On ne peut pas être torero par amour, on ne peut pas aimer et être torero. Voilà ce que je t'ai dit cette nuit-là à Grenade. Le torero en moi s'était déjà enfui et je m'accrochais, faisais comme si. Pour toi. Pour te voir sourire. Pour te sentir heureux. Pour entretenir l'illusion. Mais c'était un piège. Je le savais. Tu le savais aussi.

Pour les toros, je dois tout donner, absolument tout, comme les âmes simples, jadis, se livraient au diable, et si je veux être au sommet, marquer mon temps et tutoyer le ciel, rien ni personne ne doit se glisser entre ma muleta et ses cornes. C'est là que tout se joue, c'est là que tout s'efface, que tout s'oublie. Cette faena de Bilbao, face au Cebada Gago, tu t'en souviens comme moi. Ce jour-là, il m'a cherché d'emblée, ses cornes ont sifflé plusieurs fois près de ma gorge et je n'oublierai jamais son regard. L'enfer, le vrai, il était là, je l'entends encore souffler. Eh bien, j'ai échoué à la mort, n'ai rien coupé, et il y a même eu quelques abrutis qui ont sifflé. Pour moi, c'est un de mes plus grands combats où j'ai tout largué, prêt à mourir, et où j'ai lutté pas à pas, sans rien céder, et où j'ai vécu l'un des plus grands vertiges de ma vie. Pendant tout ce temps, j'étais seul, définitivement seul, et, pour la première fois, je t'ai perdu de vue, perdu de voix. Le torero en moi est mort ce jour-là. Quand je t'ai retrouvé avant la vuelta, tu as repris mon épée d'une main tremblante, ton visage était couleur de cire et tu as balbutié je ne sais quoi. Le soir, on est resté prostrés, épuisés, mal à l'aise. On savait bien pourquoi.

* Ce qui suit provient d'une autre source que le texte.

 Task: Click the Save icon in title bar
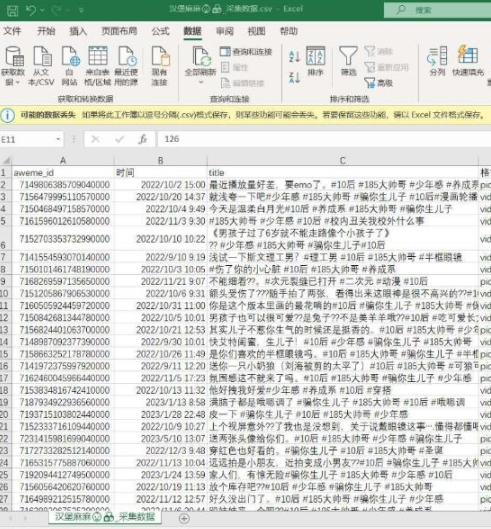pyautogui.click(x=12, y=10)
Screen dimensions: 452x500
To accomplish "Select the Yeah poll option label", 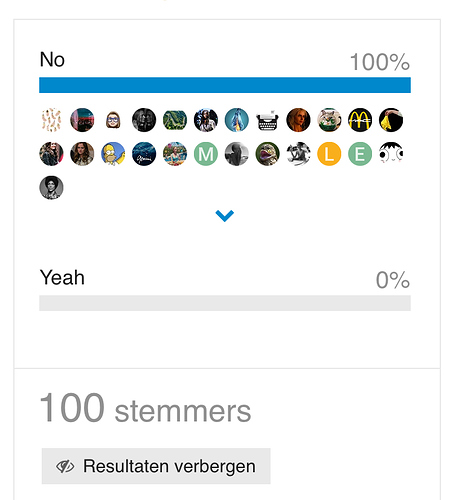I will (x=62, y=277).
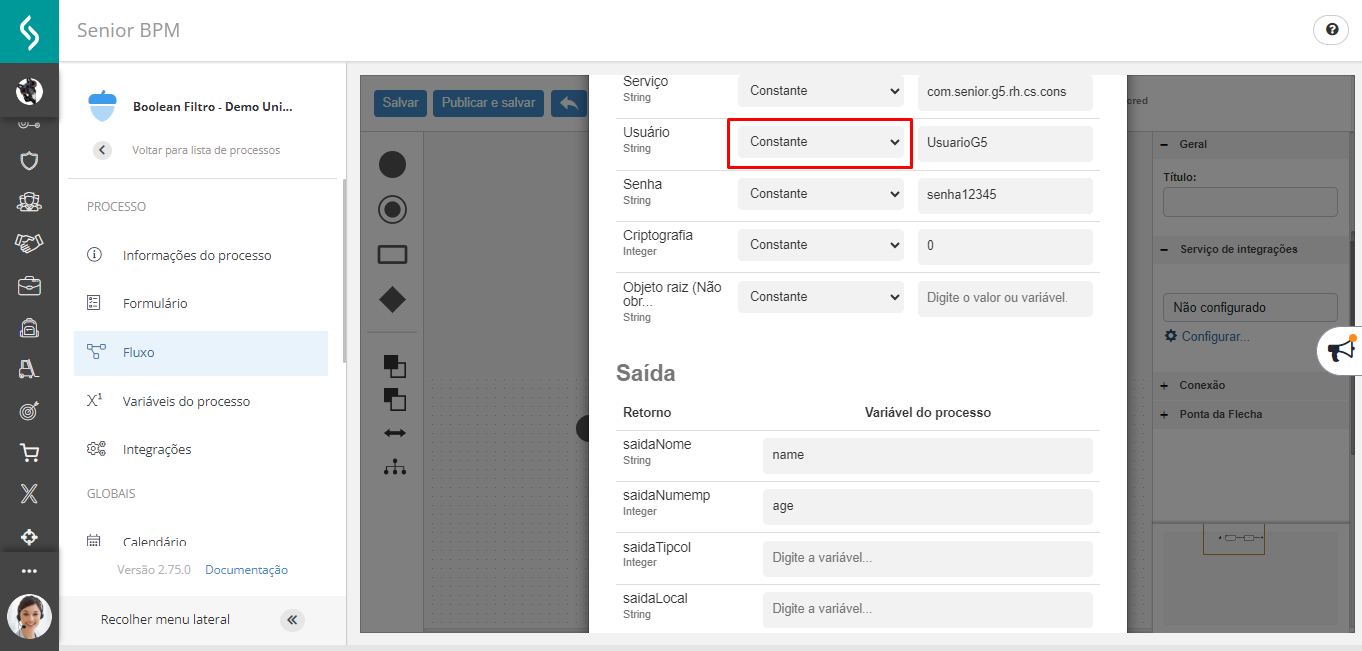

Voilà, mon doux Diego, c'est la fin du voyage, ici, à Nîmes, où on a partagé de si beaux moments mais on aurait pu vivre ça n'importe où ailleurs, chez moi, à Malaga, comme à Madrid, Valence, Lima, Cartagena de las Indias ou San Miguel de Allende. Sans les toros, nous ne serons plus ce duo d'anges clandestins, tendres complices et pirates amoureux aspirés vers le ciel de nos feux d'artifices. Finis les conciliabules du sorteo, les coups de gueule de la cuadrilla, les fêtes majuscules, l'argent qui coule à flot, les longs trajets de nuit en voiture, l'intimité rayonnante de nos milliers de chambres d'hôtel.

Sans les toros, Diego, nous sommes des amants ordinaires, deux petits hommes de rien du tout, rejetés comme des bois lissés par notre conte de fées. Moi, l'ancien torero Miguelito, sauvage avant-gardiste à l'origine de tant de polémiques. Et toi, Diego Cruz, son valet d'épée que personne n'a jamais remarqué.

Oui, Diego, je vous laisserai tous demain à Madrid et partirai seul en train à Malaga rejoindre ma famille. Ils m'attendent depuis longtemps. J'ai beaucoup à leur donner.

Annule les courses. Ecarte les journalistes. Je n'ai rien à déclarer. Ils ne sauront jamais.

Ne pleure pas, Diego, s'il te plaît.

Nous avons partagé ce que la vie peut offrir de plus beau.